Boats designed by Farr Yacht Design have competed in every Whitbread Round the World Race since 1981[citation needed], and have won the 1986, 1990, 1994, 1998 and 2002 races. Farr's Volvo Round the World boats fared less well in 2006, however, as all four of his designs experienced problems after various failures in their Farr-designed keel canting mechanisms, including an abandonment of the yacht Movistar which was unable to stanch the flow of water through the keel box, and to this day lies derelict on the ocean floor, unrecovered. [1][2]

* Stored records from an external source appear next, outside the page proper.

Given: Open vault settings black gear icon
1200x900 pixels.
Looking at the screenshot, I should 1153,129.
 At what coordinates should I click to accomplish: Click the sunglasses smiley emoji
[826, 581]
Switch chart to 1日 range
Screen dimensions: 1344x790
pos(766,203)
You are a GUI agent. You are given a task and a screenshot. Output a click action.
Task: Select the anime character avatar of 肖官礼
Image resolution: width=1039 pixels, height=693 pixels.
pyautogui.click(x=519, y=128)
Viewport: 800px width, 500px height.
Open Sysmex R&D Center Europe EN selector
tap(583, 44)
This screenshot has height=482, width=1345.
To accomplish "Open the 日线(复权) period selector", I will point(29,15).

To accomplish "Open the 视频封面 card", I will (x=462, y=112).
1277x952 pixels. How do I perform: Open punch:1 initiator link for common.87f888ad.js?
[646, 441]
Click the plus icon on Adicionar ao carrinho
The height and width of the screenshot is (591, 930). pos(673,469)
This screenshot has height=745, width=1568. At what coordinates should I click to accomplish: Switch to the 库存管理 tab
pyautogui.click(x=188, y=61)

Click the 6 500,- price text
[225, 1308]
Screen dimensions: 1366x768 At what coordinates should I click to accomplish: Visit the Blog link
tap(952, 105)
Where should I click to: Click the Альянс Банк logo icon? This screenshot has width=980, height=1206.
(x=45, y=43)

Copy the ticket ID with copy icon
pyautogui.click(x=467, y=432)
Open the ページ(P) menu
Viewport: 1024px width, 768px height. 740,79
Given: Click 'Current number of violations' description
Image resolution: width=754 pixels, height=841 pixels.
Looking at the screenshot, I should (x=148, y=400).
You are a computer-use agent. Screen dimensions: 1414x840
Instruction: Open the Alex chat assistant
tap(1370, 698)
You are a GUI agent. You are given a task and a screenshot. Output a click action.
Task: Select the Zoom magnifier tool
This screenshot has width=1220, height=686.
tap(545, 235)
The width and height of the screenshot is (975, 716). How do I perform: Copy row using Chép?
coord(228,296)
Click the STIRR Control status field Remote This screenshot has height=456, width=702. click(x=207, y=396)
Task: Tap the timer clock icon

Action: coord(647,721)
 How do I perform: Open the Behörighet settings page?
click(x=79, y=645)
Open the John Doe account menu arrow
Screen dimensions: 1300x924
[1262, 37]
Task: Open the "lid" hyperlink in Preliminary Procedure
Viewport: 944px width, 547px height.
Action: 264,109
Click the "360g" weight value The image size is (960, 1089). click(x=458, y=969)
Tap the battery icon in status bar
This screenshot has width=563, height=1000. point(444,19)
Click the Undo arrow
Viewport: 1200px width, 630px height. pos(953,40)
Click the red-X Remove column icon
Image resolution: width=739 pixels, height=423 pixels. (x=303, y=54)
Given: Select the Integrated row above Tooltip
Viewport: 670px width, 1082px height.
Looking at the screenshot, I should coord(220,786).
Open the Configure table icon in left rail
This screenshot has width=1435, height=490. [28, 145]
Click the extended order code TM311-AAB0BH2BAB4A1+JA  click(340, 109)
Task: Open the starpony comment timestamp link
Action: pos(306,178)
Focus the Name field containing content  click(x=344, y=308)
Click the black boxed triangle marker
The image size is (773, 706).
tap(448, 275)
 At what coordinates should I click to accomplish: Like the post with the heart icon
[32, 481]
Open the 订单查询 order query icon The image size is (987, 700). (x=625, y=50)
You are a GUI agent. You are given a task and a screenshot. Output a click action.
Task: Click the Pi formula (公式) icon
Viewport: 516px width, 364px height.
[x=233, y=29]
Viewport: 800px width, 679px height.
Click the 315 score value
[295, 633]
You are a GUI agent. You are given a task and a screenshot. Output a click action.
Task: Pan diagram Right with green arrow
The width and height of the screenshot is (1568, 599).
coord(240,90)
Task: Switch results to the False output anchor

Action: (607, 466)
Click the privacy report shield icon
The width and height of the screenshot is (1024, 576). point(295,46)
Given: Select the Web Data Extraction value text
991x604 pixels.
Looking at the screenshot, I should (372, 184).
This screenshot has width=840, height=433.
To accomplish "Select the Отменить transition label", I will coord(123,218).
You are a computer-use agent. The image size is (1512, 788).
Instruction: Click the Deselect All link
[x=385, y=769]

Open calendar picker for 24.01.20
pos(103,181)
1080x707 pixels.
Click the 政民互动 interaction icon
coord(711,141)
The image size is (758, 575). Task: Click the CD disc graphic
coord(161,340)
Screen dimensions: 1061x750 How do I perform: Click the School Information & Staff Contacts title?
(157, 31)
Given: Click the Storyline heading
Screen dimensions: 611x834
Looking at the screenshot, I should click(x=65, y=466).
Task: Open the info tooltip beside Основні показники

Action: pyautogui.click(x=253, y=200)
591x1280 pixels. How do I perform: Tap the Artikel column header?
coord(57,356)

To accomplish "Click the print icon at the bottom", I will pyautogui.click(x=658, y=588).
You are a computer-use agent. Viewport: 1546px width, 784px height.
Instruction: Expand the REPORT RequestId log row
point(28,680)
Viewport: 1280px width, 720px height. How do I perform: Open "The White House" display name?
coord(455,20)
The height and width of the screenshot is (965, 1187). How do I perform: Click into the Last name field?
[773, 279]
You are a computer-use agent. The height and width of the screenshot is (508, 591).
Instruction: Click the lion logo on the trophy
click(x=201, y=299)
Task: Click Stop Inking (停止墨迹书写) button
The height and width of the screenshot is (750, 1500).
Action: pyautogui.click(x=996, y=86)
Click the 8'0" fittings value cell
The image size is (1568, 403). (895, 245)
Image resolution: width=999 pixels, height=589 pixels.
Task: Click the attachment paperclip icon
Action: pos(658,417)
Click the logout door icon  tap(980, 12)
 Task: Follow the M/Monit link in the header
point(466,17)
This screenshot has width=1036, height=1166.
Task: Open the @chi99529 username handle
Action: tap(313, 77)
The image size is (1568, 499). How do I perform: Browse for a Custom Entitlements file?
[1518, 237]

Farr is also a designer of America's Cup competitors, including New Zealand's entries in 1986 (co-designed with Ron Holland and Laurie Davidson) and 2000, and Larry Ellison's United States's BMW Oracle Racing Challenger in 2003 (accepted as Challenger of Record for the 2007 Cup). Farr's design Stars and Stripes ex.Young America proved wholly unsuccessful in the 1995 Finals, losing 0-5 to Black Magic, a Davidson design representing New Zealand and led by the late Sir Peter Blake.[3]

Among the most controversial of Farr's designs was that of NZ-1, commissioned for the Mercury Bay Sailing Club in New Zealand to contest the bizarre 1988 America's Cup. NZ-1 lost the challenge in straight races to a Bruce Nelson design from the San Diego Yacht Club, and serves as an excellent case study on how the process of yacht racing can be mired in the legal system when America's Cup designers radically depart from the spirit of the rules.[4]

Farr is the most successful designer of winners of the Sydney to Hobart Yacht Race, having designed 15 overall winners between 1945 and 2003.[5]

Farr's cruising yachts have been sold and sailed the world around. His production designs (mass-produced as opposed to custom) have been produced by a variety of yacht manufacturers including Cookson Boats, Carroll Marine, Beneteau, Concordia, Baltic and Nauta.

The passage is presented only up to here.